Haskell - How does this average function work?
I'm not a fan of this particular pointfree-trick. It uses the Applicative (a->)
instance as a “fanout”, to pass the argument to two separate functions. Essentially those two functions are sum
and length
, and the results are then combined back by div
, which can be expressed nicely with arrow combinators (albeit a bit more verbose, because arrows don't really play in Haskell's default curried style):
import Control.Arrow
avg = uncurry div . (sum &&& length)
In the applicative trick, you merge the combining function into the first argument-sharing one. So div . sum
in this case, and the result of the other function length
is then passed into the second argument of the first function.
You can also use
avg = liftA2 div sum length
which uses the Applicative
instance too.
<*> :: Applicative f => f (a -> b) -> f a -> f b
is the sequential application function that works on an Applicative
structure.

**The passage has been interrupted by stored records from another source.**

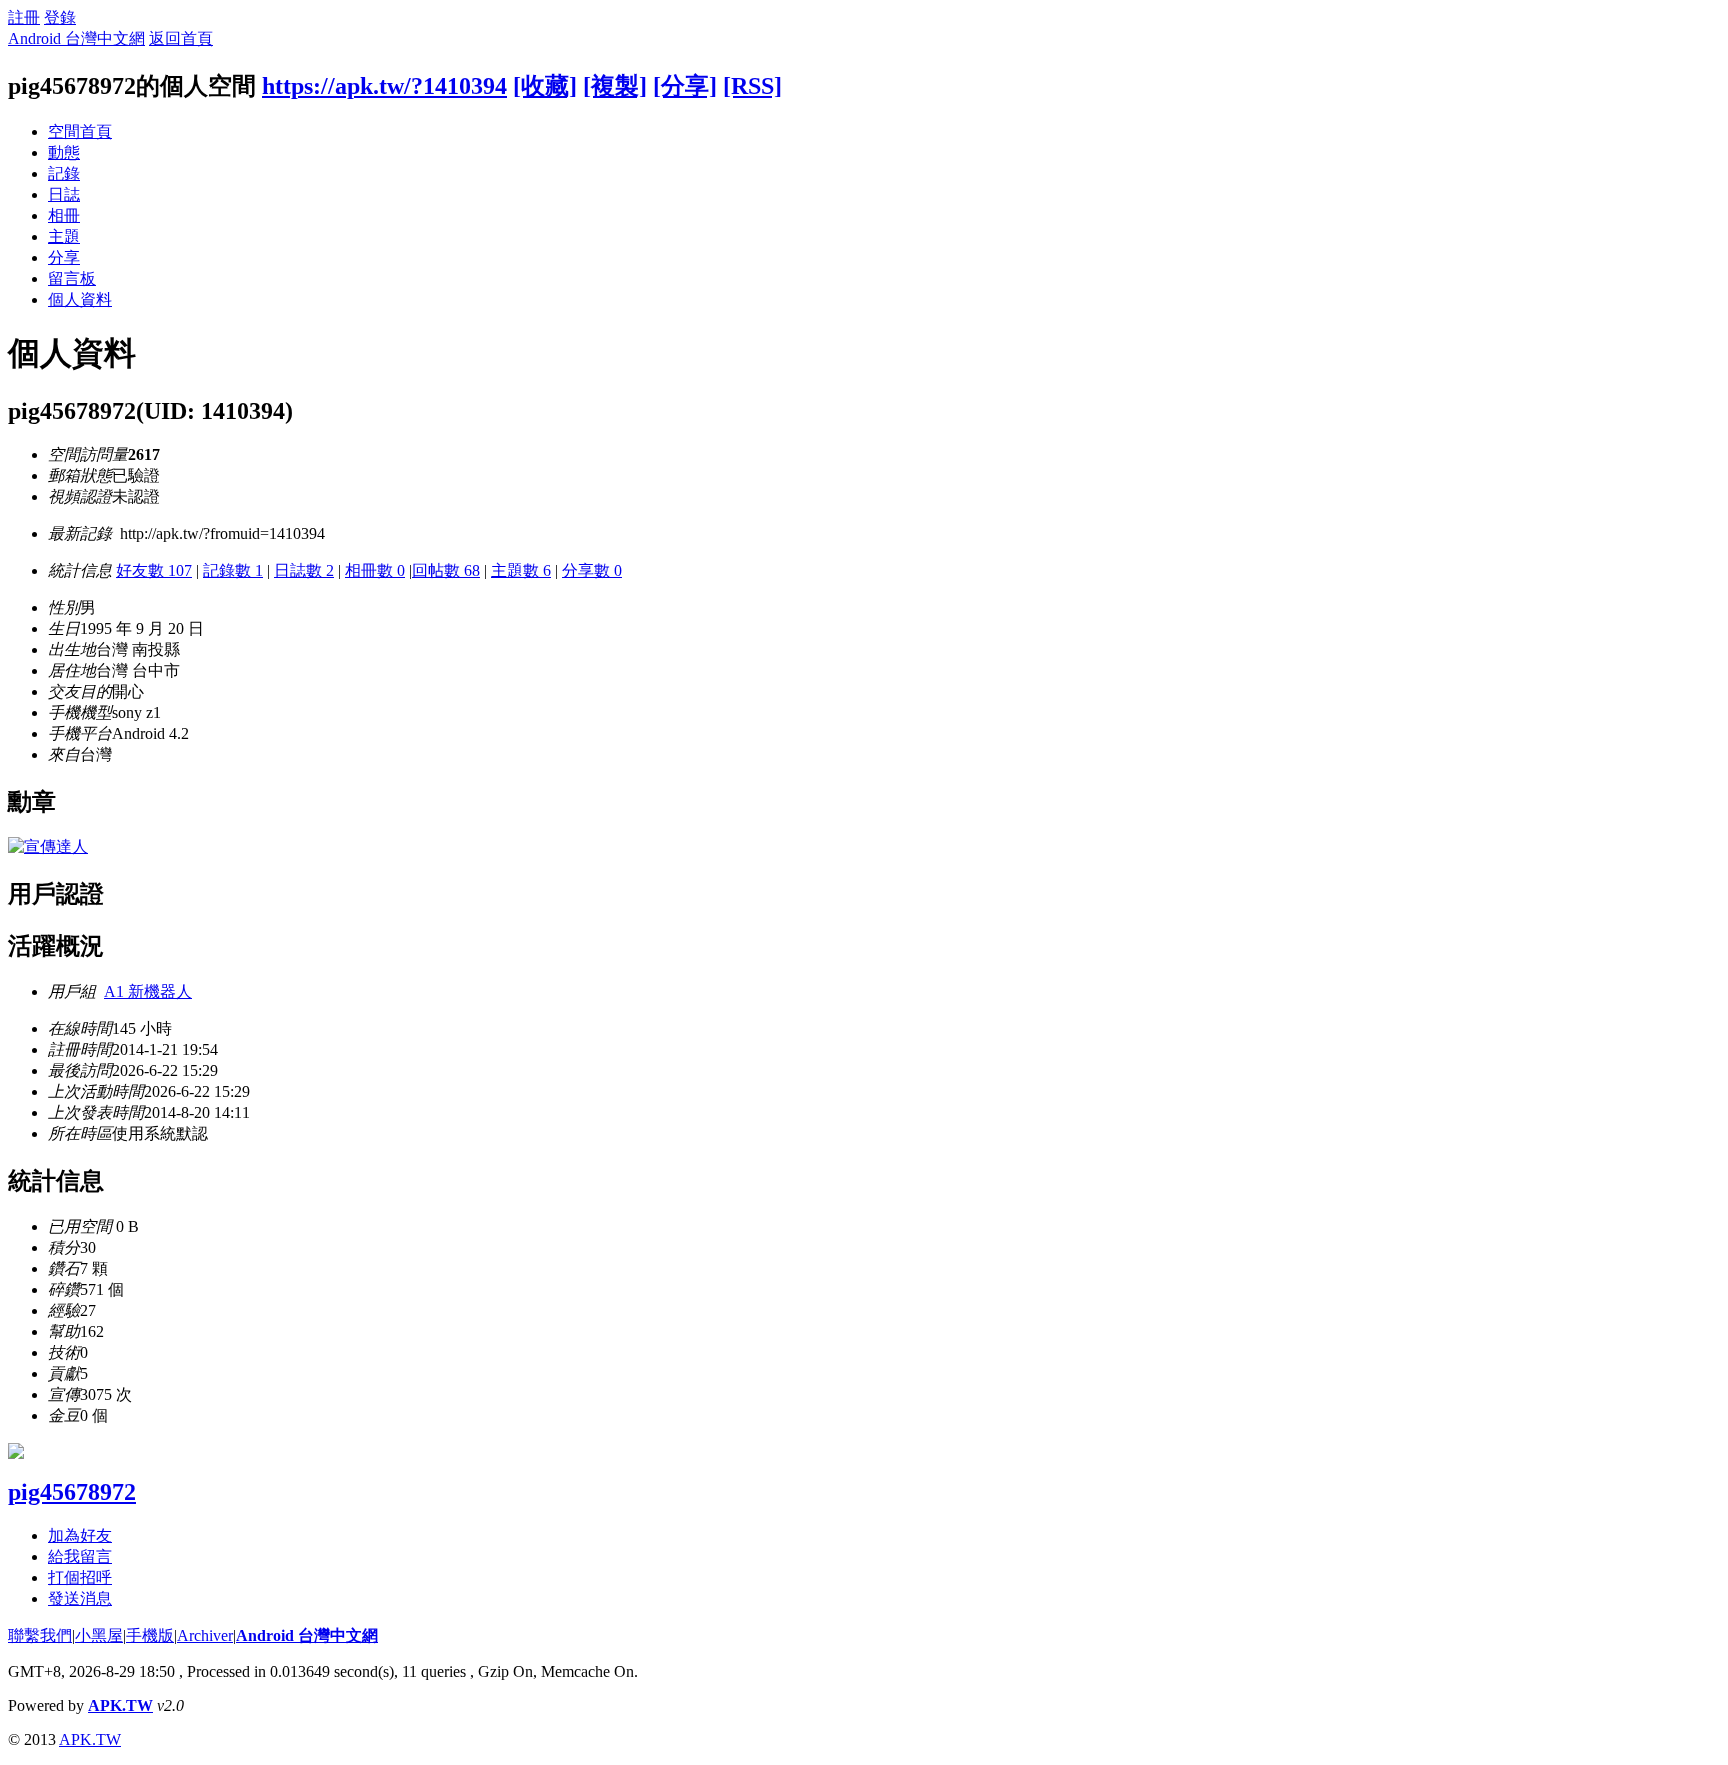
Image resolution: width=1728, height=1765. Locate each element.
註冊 (24, 17)
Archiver (205, 1635)
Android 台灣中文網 (76, 38)
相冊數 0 (375, 570)
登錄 (60, 17)
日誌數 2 (304, 570)
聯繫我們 (40, 1635)
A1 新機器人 (148, 991)
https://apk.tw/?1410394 (384, 86)
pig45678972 (72, 1492)
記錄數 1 (233, 570)
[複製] (615, 86)
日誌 (64, 194)
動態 (64, 152)
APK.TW (120, 1705)
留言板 (72, 278)
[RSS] (752, 86)
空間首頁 (80, 131)
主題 (64, 236)
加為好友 (80, 1535)
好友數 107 (154, 570)
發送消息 (80, 1598)
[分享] (685, 86)
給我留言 (80, 1556)
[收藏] (545, 86)
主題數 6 (521, 570)
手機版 (150, 1635)
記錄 (64, 173)
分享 (64, 257)
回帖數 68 (446, 570)
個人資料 (80, 299)
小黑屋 (99, 1635)
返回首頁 (181, 38)
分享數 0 (592, 570)
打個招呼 (80, 1577)
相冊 (64, 215)
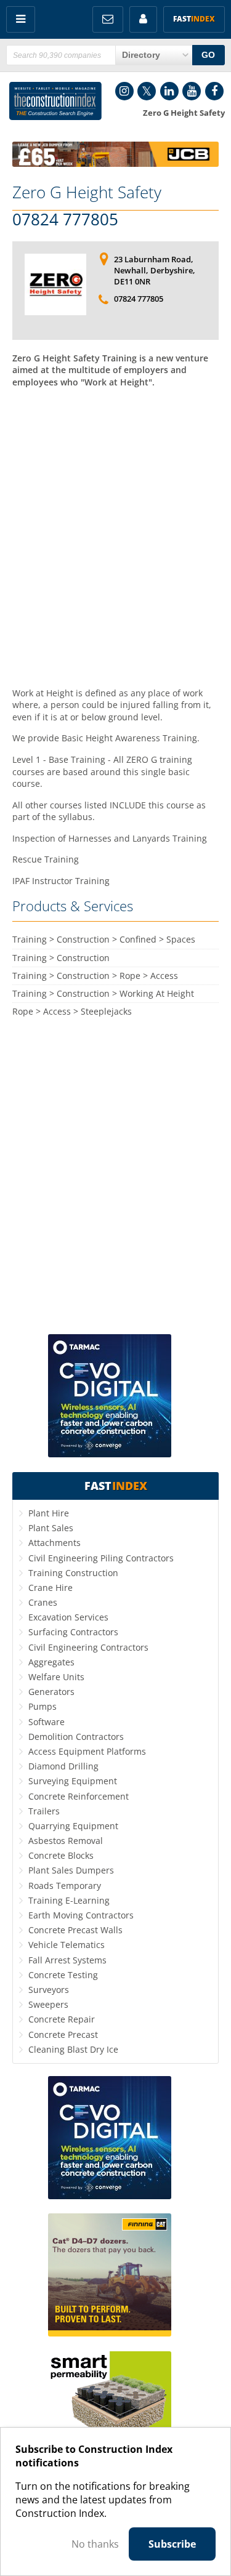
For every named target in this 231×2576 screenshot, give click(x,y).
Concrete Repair (61, 2019)
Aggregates (51, 1662)
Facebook (214, 91)
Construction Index (55, 101)
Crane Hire (50, 1587)
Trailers (44, 1811)
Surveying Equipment (72, 1781)
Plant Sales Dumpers (71, 1870)
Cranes (42, 1602)
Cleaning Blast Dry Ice (73, 2049)
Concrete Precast (63, 2034)
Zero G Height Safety (86, 192)
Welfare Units (56, 1677)
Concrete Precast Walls (75, 1930)
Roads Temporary (64, 1885)
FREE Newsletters (107, 19)
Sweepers (48, 2004)
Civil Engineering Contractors (88, 1647)
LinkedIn (169, 91)
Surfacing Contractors (73, 1632)
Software (46, 1722)
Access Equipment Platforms (87, 1751)
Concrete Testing (63, 1975)
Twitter (146, 91)
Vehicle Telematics (66, 1944)
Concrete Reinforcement (78, 1796)
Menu (20, 19)
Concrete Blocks (61, 1855)
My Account (143, 19)
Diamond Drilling (63, 1766)
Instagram (124, 91)
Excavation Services (68, 1617)
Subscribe (172, 2544)
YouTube (191, 91)
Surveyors (48, 1989)
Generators (51, 1691)
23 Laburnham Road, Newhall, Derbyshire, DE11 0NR (154, 270)
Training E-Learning (69, 1900)
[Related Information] (115, 163)
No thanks (95, 2544)
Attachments (54, 1542)
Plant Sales (50, 1528)
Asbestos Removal (65, 1840)
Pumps (42, 1706)
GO (208, 55)
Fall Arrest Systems (67, 1960)
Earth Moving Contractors (81, 1915)
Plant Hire (48, 1513)
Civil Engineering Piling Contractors (101, 1558)
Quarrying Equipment (73, 1826)
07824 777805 (65, 220)
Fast (194, 19)
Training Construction (73, 1573)
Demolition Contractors (76, 1736)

For a function, this is implemented as [src]:
instance Applicative ((->) r) where pure = const (<*>) f g x = f x (g x) liftA2 q f g x = q (f x) (g x)
so f <*> g
is short for \x -> f x (g x)
. This thus means that in the case of avg
:
avg = div . sum <*> length
is equivalent to:
avg x = (div . sum) x (length x)
which is thus equivalent to:
avg x = div (sum x) (length x)
so it divides the sum x
with length x
.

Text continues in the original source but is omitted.